───── Excerpted passage ─────

Our Kenyan neighbours are edging closer to their general elections. All those wanting to become president are using whatever means to convince voters that they are the ones cut out for a job. Some have gone far than one would expect. Who would want to revive the culture of political holocausts that almost reeled Kenya to breakage and failure?
Though I’m not a psychic or a pollster, I can easily foretell who’ll do another between the voters and those competing for glory, goodies and yum-yum power offers. To win fair and square, make sure you do the following:
First, tell voters about Shangri-La and the hunk of milk and honey and other lies. They’ll swallow them hook, line, and sinker. As you make your debut, promise their kids some gadgets such as laptops even real computers; you’ll get away with murder; and it’ll make your voters’ arch favori.
Second, make zillions of promises that you won’t fulfill. Make sure you freely though cautiously hobnob with your voters. Before this season of lies, you’re on the heavy side. But this time, make your voters believe that they are equal while they actually aren’t. Impromptu love must kick in so sturdily that it equates you though temporarily in this casino-culture-like season.
Thirdly, make sure that your oil guzzler becomes a village Matatu. This is known as the doctrine of temporal sonkorisation to mean offering the services paupers have never had freely, but covertly expecting something from them. Those you used to feed dust when you rolled on by, now have all rights to enjoy your expensive toy. Those whose kids were expelled from school for their inability to pay school fees or hospital bills are good baits to use in the search for votes. This is the right time to attend mass every Sunday and make generous donations. If you want those votes, there’s a price to pay. Foot the bill; simple. Make them feel good about you. Pontificate it so that every voter hears about your newfound generosity and love for your people.
Fourth, make them believe you’re cut out for the job. Show them that you’re academically healthy. In your flipflops, make sure you don’t flop or flub your mission. Show the voters that your competitors are not worthy: voting for them is wasting their votes and voting for you is securing their future. Essentially, this is the wattle and daub of this trade known as politricks in which the winner must put the foes through the wringer.
Fifth, guess what? Expect the unexpected in this game of deceit. Sometimes, things turn out differently from the way they’re envisaged. Again, whether you lose or win, make sure you live up to your promises as the preparations for the next elections.
There is no need to put a country in war mood by fabricating things. There is no need of making farfetched allegations that involve serious matters such as homicide. As the late Prof. George Saitoti, former vice president, once succinctly put it, “there comes a time when the nation is more important than an individual…but one day I will be proved right.”
Kenyan contenders for presidency, see to it that Kenya is more important than personal gains. All wars and wrangles for presidency need to cease forthwith.

───── Information provided ─────

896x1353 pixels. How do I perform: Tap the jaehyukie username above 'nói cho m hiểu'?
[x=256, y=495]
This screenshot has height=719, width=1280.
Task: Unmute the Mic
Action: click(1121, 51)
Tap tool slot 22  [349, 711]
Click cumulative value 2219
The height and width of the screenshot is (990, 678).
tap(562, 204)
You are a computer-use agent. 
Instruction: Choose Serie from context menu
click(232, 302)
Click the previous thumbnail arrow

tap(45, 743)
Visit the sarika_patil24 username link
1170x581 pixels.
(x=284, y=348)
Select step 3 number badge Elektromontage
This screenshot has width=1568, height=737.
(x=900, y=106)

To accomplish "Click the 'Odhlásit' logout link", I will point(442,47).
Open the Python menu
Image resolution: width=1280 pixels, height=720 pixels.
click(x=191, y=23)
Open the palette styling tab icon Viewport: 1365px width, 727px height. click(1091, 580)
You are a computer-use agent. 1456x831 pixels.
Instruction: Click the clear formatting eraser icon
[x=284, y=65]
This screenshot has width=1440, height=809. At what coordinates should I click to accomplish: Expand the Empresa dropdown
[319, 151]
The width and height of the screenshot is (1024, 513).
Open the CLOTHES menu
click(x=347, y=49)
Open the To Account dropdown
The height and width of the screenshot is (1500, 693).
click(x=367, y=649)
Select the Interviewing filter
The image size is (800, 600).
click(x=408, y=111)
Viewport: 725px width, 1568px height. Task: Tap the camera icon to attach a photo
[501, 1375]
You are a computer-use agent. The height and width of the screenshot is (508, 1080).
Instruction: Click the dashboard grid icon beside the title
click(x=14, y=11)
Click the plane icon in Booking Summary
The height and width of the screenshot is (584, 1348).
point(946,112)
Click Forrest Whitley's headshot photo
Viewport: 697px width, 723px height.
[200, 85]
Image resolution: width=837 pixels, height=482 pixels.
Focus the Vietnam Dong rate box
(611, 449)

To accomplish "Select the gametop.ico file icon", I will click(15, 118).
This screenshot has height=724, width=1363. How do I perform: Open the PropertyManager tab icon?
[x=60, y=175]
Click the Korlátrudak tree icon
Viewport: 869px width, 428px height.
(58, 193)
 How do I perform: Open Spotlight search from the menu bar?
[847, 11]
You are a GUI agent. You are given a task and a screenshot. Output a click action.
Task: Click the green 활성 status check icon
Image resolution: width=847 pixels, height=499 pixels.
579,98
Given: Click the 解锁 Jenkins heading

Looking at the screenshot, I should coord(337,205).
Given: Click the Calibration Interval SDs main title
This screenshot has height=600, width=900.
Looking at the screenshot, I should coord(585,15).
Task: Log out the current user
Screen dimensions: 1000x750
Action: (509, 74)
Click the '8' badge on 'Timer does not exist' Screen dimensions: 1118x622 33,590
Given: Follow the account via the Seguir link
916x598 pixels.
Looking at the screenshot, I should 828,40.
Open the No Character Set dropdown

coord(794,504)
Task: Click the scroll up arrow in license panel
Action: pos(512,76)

─────

Activity list
**A.** How would you translate this sentence from the Kenyan election column into Spanish: "There is no need to put a country in war mood by fabricating things."
**B.** Does the Kenyan election column agree with each statement? Answer yes or no for each, quoting the deciding words. (i) The writer says they are a pollster. (ii) George Saitoti is described as a former vice president. (iii) Candidates are told to attend mass every Sunday.

Answers to the exercises
**A.** No hay necesidad de poner a un país en ánimo de guerra inventando cosas.

**B.**
(i) No: "Though I’m not a psychic or a pollster"
(ii) Yes: "As the late Prof. George Saitoti, former vice president, once succinctly put it"
(iii) Yes: "This is the right time to attend mass every Sunday and make generous donations."